I hate reading your words because I can sense the truth in them, the manipulation behind them, the anxiety they provoke. In a stop-gap instant of clarity, I see the cracks in the wall and I skitter from the darkness pouring out of it. It is gluttony for punishment, for the next shiny distraction, the mummers dance of life.
You whisper seduction, scream obscenity. You reason insanity and provoke the masses to numbness.
Lately “they” suggest the growing trend is the anti-net. People are “un-plugging” and the human awareness is gradually swinging towards community and relationships and love-seeking. We’re scared and tired and hungry for real emotion, connection, acknowledgment. We are almost psychotically abusing our resources on every level. From personal, to communal, and global. I know obscene self-sabotage when I see it. I know acting on impulses to self-destruct. I have done since I was old enough to listen. To see it mirroring back at me on fractal patterns is…well, it’s enough to write here. To lay it out-loud on public record.
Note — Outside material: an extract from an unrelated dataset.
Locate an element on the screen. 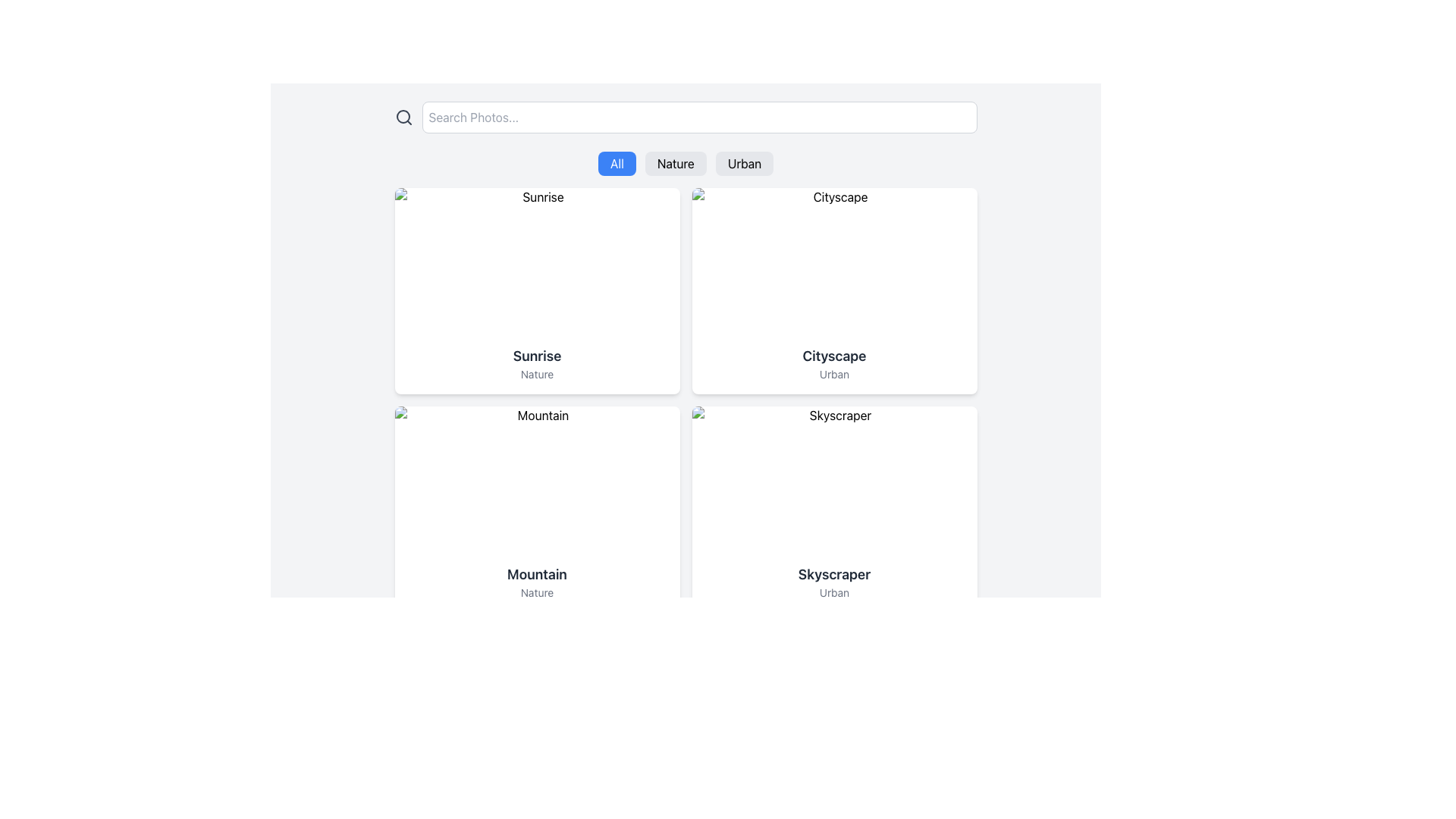 The width and height of the screenshot is (1456, 819). the Display card for the item 'Sunrise', which is the first item in the grid layout is located at coordinates (537, 291).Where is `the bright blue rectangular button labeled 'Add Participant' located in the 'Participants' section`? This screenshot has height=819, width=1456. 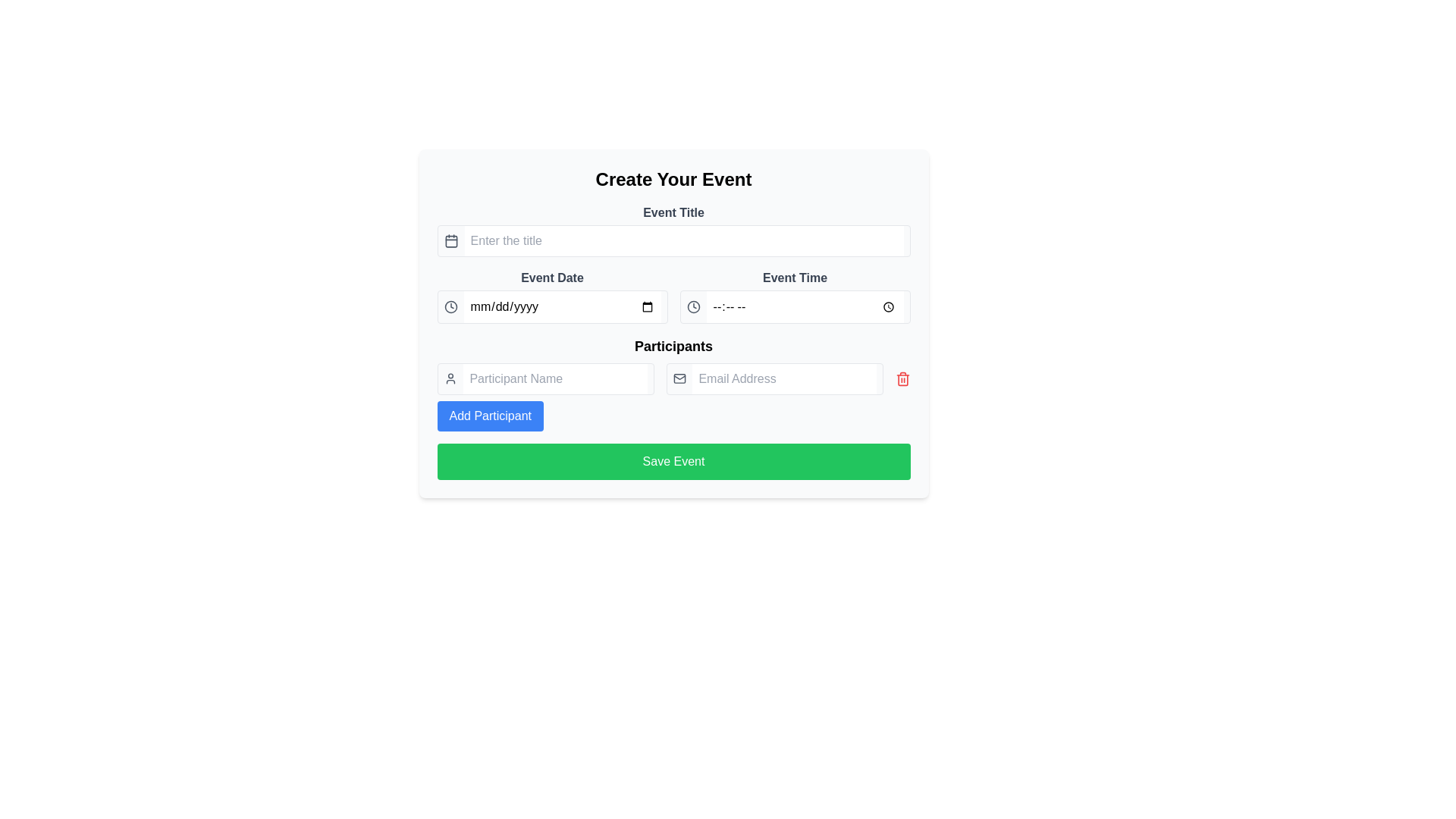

And I feel like a sacrifice. I don’t feel connected to the sickness, more used by it as a medium. Another walking billboard for crazy alarm. Because I do feel connected to the earth we tread on. Tears spring to my eyes and I am powerless to invoke a real response from you. I speak warnings and spread love and I keep mum. They say consistency is key and I have to find the balanced method of fighting to back consistently.
As we approach the lunar samhain, I release what no longer serves me. I honor those whose paths lead to my creation. I reach to the future through the hands and hearts of my friends and family. I howled this morning at the waning crescent moon before dawn and I was answered. By people who instinctively felt the need to answer.